Family and Other Persons Involved in Your Care. I may use or disclose your PHI to notify, or assist in the notification of (including identifying or locating) your personal representative, or another person responsible for your care, location, general condition, or death.  If you are present, then I will provide you with an opportunity to object prior to such uses or disclosures.  In the event of your incapacity or emergency circumstances, I will disclose your PHI consistent with your prior expressed preference, and in your best interest as determined by my professional judgment. I will also use my professional judgment and my experience to make reasonable inferences of your best interest in allowing another person access to your PHI regarding your treatment with me.

C.

Uses and Disclosures Requiring Your Written Authorization.

i.

Psychotherapy Notes. I will not disclose the records of our work that I keep separate from the medical record for my personal use, known as psychotherapy notes, except as permitted by law.

ii.

Other Uses and Disclosures.  Uses and disclosures other than those described in this Notice will only be made with your written authorization.  For example, you will need to sign an authorization form before I can send your PHI to your life insurance company or to your attorney.  You may revoke any such authorization at any time by providing me with written notification of such revocation.

II.

MY INDIVIDUAL RIGHTS

A.

You have the right to ask me to communicate with you about your health and related issues in a particular way or place that affords you the most privacy. For example, you can ask that I do not call you at work, or that I do not identify myself when I call you at home, etc.  I will do my best to accommodate your requests.

B.

You have the right to request access to your clinical record. Should you care to do so, I will discuss with you that process upon your request.

C.

You have the right to ask me to amend your record. Should you care to do so, you would have to submit your request and the reasons for your request in writing.  I have the right to deny that request if deemed it would bring harm to the treatment.

D.

Upon written request, you may obtain an accounting of disclosures of your PHI made by me in the last six years, subject to certain restrictions and limitations.

E.

You have the right to request that I amend your PHI. Your request must be in writing, and should explain why the information should be amended.  I may deny your request under certain circumstances.

F.

You have the right to a copy of this Notice, any time, by submitting a request to:
Ellen M. Neal, L.C.S.W., C.C.T.P.
703.220.0107 (office)
703.543.2279 (fax)
ellen.neal@hushmail.com

G.

Right to Receive Notification of a Breach.
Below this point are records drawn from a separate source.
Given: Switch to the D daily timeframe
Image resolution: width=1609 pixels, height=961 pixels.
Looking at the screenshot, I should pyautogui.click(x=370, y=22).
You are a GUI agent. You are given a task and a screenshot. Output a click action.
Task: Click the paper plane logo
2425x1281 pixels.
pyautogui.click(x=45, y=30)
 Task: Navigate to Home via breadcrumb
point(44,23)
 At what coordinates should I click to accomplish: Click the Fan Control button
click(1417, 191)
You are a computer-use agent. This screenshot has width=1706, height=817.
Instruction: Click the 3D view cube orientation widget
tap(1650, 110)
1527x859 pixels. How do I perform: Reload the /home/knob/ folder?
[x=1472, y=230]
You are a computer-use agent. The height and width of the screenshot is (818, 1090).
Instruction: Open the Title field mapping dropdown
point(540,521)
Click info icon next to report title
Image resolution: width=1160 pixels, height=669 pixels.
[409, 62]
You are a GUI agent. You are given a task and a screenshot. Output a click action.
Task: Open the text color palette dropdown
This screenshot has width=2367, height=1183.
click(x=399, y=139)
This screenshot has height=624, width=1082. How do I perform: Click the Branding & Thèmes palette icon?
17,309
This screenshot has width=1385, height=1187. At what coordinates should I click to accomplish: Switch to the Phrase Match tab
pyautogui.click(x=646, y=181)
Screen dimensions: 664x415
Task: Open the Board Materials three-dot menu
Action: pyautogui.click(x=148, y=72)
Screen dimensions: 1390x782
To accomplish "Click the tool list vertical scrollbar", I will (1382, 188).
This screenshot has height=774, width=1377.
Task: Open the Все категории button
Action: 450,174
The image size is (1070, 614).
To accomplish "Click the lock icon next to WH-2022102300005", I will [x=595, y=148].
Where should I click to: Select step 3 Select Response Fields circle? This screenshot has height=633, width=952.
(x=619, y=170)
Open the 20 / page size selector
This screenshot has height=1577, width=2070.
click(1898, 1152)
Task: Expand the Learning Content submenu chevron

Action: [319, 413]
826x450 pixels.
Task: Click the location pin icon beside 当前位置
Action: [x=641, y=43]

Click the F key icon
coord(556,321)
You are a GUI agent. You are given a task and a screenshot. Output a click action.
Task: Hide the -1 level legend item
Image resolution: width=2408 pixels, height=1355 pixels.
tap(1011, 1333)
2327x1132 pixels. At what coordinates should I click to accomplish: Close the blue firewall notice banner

I am required to notify you if I discover a breach of your unsecured PHI, according to requirements under federal law.

G.

Questions and Complaints.  If you desire further information about your privacy rights, or are concerned that I have violated your privacy rights, please contact me at:
Ellen M. Neal, L.C.S.W., C.C.T.P.
703.220.0107 (office)
703.543.2279 (fax)
ellen.neal@hushmail.com

I.

You may also file a written complaint with the Director, Office for Civil Rights of the U.S. Department of Health and Human Services.  I will not retaliate against you if you file a complaint.

II.

EFFECTIVE DATE AND CHANGES TO THIS NOTICE

A.

Effective Date: This Notice is effective on September 23, 2013.

B.

Changes to this Notice.  I may change the terms of this Notice at any time.  If I change this Notice, I may make the new notice terms effective for all PHI that I maintain, including any information created or received prior to issuing the new notice.  If I change this Notice, I will post the revised notice in the waiting area of my office and on my website at virginiaguidedtherapy.com.  You may also obtain any revised notice by asking me directly.